Pixel coordinate grounding data
□ □ □ □

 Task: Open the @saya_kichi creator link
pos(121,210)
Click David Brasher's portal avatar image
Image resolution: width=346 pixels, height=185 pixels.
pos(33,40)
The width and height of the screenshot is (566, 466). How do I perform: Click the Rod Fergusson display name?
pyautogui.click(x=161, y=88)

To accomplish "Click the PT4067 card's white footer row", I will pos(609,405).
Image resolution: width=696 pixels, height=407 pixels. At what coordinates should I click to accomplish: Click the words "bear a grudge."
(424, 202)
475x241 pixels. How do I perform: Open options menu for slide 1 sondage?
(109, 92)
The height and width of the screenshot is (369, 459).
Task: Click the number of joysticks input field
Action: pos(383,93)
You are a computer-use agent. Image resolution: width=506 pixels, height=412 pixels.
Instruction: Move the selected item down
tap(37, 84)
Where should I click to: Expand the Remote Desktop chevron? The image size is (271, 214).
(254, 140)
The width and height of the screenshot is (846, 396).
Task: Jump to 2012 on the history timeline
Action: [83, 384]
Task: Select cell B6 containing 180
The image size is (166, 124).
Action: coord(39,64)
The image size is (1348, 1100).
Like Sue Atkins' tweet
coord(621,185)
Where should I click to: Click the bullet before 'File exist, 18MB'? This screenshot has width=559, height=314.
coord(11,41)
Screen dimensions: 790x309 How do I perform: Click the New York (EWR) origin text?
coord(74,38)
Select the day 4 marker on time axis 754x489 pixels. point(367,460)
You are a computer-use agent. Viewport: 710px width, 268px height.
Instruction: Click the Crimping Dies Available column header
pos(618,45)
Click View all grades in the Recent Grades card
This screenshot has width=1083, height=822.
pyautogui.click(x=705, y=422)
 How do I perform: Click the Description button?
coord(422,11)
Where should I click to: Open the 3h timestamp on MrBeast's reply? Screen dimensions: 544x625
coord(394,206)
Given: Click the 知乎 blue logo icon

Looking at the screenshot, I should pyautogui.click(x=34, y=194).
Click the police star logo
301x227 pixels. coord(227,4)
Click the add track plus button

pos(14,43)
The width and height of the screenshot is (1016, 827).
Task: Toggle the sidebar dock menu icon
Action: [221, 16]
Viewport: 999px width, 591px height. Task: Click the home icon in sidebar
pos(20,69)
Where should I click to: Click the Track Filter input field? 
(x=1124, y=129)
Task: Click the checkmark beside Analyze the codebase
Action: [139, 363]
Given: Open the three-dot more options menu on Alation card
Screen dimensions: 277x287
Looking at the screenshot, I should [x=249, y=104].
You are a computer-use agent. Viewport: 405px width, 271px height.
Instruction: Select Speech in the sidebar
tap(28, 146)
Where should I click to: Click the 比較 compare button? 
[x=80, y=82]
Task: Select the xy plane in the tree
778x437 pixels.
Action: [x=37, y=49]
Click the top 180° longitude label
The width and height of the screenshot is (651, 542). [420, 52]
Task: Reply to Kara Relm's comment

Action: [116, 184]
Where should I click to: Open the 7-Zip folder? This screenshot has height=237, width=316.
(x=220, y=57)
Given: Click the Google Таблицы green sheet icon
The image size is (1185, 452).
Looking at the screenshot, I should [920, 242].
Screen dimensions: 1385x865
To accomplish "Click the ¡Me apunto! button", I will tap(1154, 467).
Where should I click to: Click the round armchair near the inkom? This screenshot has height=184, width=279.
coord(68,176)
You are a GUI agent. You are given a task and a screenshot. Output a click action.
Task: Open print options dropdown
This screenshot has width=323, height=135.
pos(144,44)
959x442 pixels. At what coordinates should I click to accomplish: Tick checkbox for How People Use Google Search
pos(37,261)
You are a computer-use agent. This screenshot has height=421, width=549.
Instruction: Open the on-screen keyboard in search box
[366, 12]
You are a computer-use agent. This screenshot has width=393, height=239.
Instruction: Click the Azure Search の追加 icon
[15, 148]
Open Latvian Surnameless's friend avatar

□ □ □ □

TASK DESCRIPTION: Write out an exact copy of every record shown above.

SOLUTION FOR THIS TASK:
 Task: Open the @saya_kichi creator link
pos(121,210)
Click David Brasher's portal avatar image
Image resolution: width=346 pixels, height=185 pixels.
pos(33,40)
The width and height of the screenshot is (566, 466). How do I perform: Click the Rod Fergusson display name?
pyautogui.click(x=161, y=88)

To accomplish "Click the PT4067 card's white footer row", I will pos(609,405).
Image resolution: width=696 pixels, height=407 pixels. At what coordinates should I click to accomplish: Click the words "bear a grudge."
(424, 202)
475x241 pixels. How do I perform: Open options menu for slide 1 sondage?
(109, 92)
The height and width of the screenshot is (369, 459).
Task: Click the number of joysticks input field
Action: pos(383,93)
You are a computer-use agent. Image resolution: width=506 pixels, height=412 pixels.
Instruction: Move the selected item down
tap(37, 84)
Where should I click to: Expand the Remote Desktop chevron? The image size is (271, 214).
(254, 140)
The width and height of the screenshot is (846, 396).
Task: Jump to 2012 on the history timeline
Action: [83, 384]
Task: Select cell B6 containing 180
The image size is (166, 124).
Action: coord(39,64)
The image size is (1348, 1100).
Like Sue Atkins' tweet
coord(621,185)
Where should I click to: Click the bullet before 'File exist, 18MB'? This screenshot has width=559, height=314.
coord(11,41)
Screen dimensions: 790x309 How do I perform: Click the New York (EWR) origin text?
coord(74,38)
Select the day 4 marker on time axis 754x489 pixels. point(367,460)
You are a computer-use agent. Viewport: 710px width, 268px height.
Instruction: Click the Crimping Dies Available column header
pos(618,45)
Click View all grades in the Recent Grades card
This screenshot has width=1083, height=822.
pyautogui.click(x=705, y=422)
 How do I perform: Click the Description button?
coord(422,11)
Where should I click to: Open the 3h timestamp on MrBeast's reply? Screen dimensions: 544x625
coord(394,206)
Given: Click the 知乎 blue logo icon

Looking at the screenshot, I should pyautogui.click(x=34, y=194).
Click the police star logo
301x227 pixels. coord(227,4)
Click the add track plus button

pos(14,43)
The width and height of the screenshot is (1016, 827).
Task: Toggle the sidebar dock menu icon
Action: [221, 16]
Viewport: 999px width, 591px height. Task: Click the home icon in sidebar
pos(20,69)
Where should I click to: Click the Track Filter input field? 
(x=1124, y=129)
Task: Click the checkmark beside Analyze the codebase
Action: [139, 363]
Given: Open the three-dot more options menu on Alation card
Screen dimensions: 277x287
Looking at the screenshot, I should [x=249, y=104].
You are a computer-use agent. Viewport: 405px width, 271px height.
Instruction: Select Speech in the sidebar
tap(28, 146)
Where should I click to: Click the 比較 compare button? 
[x=80, y=82]
Task: Select the xy plane in the tree
778x437 pixels.
Action: [x=37, y=49]
Click the top 180° longitude label
The width and height of the screenshot is (651, 542). [420, 52]
Task: Reply to Kara Relm's comment

Action: [116, 184]
Where should I click to: Open the 7-Zip folder? This screenshot has height=237, width=316.
(x=220, y=57)
Given: Click the Google Таблицы green sheet icon
The image size is (1185, 452).
Looking at the screenshot, I should [920, 242].
Screen dimensions: 1385x865
To accomplish "Click the ¡Me apunto! button", I will tap(1154, 467).
Where should I click to: Click the round armchair near the inkom? This screenshot has height=184, width=279.
coord(68,176)
You are a GUI agent. You are given a task and a screenshot. Output a click action.
Task: Open print options dropdown
This screenshot has width=323, height=135.
pos(144,44)
959x442 pixels. At what coordinates should I click to accomplish: Tick checkbox for How People Use Google Search
pos(37,261)
You are a computer-use agent. This screenshot has height=421, width=549.
Instruction: Open the on-screen keyboard in search box
[366, 12]
You are a computer-use agent. This screenshot has width=393, height=239.
Instruction: Click the Azure Search の追加 icon
[15, 148]
Open Latvian Surnameless's friend avatar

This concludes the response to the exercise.